Serving the students and the University community since 1893

Saturday March 6th

Town readies for Halloween

Those looking to commute to Chapel Hill for Halloween festivities might find the transportation situation scarier than most of the costumes on Franklin Street.

The Homegrown Halloween event has attracted a crowd upward of 80,000 people in 2007, according to a press release from the town.

This year, the Chapel Hill Police Department will once again try to limit the amount of people to reduce the crowds on Franklin Street.

“We expect we’ll have about as many people as last year, which was around 22,000 people,” said Sgt. Bryan Walker, a spokesman for the department.

To help with the event, the department has enlisted the help of agencies across the Triangle, including the Durham Police Department.

“We will have somewhere in the neighborhood of 400 officers working the event, in addition to the regular patrol shifts,” Walker said.

In order to keep the streets safe for visitors and partygoers, Franklin Street will remain closed to traffic from 9 p.m. to 11:30 p.m.

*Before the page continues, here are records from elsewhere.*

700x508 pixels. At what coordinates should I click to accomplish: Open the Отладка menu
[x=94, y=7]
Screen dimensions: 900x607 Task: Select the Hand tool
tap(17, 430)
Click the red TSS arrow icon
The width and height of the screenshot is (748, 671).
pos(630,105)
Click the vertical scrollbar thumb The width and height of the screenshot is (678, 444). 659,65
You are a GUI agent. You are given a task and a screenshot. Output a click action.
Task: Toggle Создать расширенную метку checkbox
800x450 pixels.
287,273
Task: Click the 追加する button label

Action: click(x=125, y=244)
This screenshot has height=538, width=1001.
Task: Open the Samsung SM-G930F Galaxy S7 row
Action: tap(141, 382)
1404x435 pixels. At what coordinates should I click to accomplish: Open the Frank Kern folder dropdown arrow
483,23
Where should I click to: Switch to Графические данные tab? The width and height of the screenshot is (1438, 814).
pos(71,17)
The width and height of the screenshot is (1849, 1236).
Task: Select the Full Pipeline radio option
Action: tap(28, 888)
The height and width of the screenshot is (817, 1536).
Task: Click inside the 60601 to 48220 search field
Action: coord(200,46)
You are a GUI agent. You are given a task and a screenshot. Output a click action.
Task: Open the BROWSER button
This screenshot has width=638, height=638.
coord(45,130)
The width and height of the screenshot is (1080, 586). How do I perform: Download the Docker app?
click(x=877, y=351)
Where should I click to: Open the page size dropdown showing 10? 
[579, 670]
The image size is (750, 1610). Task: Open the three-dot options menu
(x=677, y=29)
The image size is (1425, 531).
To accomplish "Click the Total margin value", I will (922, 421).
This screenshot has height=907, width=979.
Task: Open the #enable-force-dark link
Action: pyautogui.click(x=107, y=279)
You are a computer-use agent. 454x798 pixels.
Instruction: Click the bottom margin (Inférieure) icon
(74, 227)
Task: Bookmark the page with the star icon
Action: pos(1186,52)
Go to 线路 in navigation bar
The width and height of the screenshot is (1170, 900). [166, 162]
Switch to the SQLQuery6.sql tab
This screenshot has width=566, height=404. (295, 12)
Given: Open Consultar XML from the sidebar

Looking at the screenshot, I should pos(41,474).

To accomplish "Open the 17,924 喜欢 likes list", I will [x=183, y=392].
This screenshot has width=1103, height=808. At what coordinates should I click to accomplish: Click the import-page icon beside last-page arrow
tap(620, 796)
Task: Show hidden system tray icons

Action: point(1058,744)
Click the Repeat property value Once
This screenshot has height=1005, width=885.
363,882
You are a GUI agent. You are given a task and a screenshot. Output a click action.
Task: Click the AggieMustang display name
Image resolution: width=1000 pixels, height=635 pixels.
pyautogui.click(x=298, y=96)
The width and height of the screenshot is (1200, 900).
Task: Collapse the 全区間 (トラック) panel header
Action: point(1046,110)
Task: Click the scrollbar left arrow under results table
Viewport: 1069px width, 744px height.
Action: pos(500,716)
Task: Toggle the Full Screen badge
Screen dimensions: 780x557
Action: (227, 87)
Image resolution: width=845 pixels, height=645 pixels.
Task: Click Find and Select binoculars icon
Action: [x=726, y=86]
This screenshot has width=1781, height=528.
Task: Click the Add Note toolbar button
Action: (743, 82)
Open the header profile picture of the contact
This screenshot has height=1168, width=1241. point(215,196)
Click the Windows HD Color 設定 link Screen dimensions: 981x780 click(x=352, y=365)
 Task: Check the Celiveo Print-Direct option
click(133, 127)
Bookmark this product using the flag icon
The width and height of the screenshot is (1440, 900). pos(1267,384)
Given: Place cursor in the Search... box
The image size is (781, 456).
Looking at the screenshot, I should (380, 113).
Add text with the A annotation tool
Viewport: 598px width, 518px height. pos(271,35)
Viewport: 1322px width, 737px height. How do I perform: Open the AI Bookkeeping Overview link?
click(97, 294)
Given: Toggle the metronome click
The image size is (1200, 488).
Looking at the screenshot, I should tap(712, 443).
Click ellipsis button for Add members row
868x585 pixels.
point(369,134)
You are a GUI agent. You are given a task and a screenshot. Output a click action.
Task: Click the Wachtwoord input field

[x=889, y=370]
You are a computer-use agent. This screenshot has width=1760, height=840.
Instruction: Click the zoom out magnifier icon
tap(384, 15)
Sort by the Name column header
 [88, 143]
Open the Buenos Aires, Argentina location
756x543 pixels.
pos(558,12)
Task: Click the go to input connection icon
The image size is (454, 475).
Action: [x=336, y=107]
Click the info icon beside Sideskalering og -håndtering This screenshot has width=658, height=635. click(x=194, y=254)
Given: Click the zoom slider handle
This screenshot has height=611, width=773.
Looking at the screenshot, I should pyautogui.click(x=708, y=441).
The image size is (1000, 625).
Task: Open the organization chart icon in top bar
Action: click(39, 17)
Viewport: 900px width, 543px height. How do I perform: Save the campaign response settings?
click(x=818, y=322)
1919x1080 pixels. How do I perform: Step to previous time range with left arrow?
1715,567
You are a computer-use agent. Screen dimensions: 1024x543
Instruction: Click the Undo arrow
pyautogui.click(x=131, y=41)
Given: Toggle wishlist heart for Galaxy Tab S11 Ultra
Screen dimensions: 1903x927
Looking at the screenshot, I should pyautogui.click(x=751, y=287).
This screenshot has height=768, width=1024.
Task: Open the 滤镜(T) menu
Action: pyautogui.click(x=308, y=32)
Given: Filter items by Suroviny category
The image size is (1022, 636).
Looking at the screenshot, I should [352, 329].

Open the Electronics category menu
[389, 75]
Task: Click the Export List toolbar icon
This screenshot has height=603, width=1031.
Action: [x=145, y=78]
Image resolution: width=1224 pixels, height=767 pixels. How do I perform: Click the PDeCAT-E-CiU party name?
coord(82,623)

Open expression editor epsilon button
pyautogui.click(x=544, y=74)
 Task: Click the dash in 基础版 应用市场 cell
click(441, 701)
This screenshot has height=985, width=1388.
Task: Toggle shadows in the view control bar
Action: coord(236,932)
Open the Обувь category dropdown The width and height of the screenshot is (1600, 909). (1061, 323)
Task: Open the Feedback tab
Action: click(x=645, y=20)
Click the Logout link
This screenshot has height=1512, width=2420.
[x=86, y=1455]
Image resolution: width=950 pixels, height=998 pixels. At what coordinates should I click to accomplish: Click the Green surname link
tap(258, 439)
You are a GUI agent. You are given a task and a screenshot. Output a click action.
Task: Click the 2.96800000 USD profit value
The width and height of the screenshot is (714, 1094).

Walker said Franklin Street will be closed between Hillsborough and Mallette streets with barricades to block vehicles along the main street. Carpooling might be a simpler option on Halloween when it comes to parking availability.

Several bus routes will be running on Halloween, but those with stops on Franklin Street will close early. The D, J, NS, NU and EZ Rider route buses will stop running early but will return to normal services Friday morning, said Brian Litchfield, the director of Chapel Hill Transit.

Students will still have a few options to get them home from the event.

“The Safe Ride program is operating to get students from downtown to other areas around Chapel Hill,” Litchfield said.

Police will also operate several DUI checkpoints around the town.

“We don’t talk about the location of checkpoints, but there is always a chance of other agencies running checkpoints around Chapel Hill that I wouldn’t know about,” Walker said.

Despite all of the crowds, Walker said he is confident in the department’s ability to contain the event.

“We don’t expect anything too out of the ordinary. Our department has become adept at dealing with crowds and we always overprepare for the event.”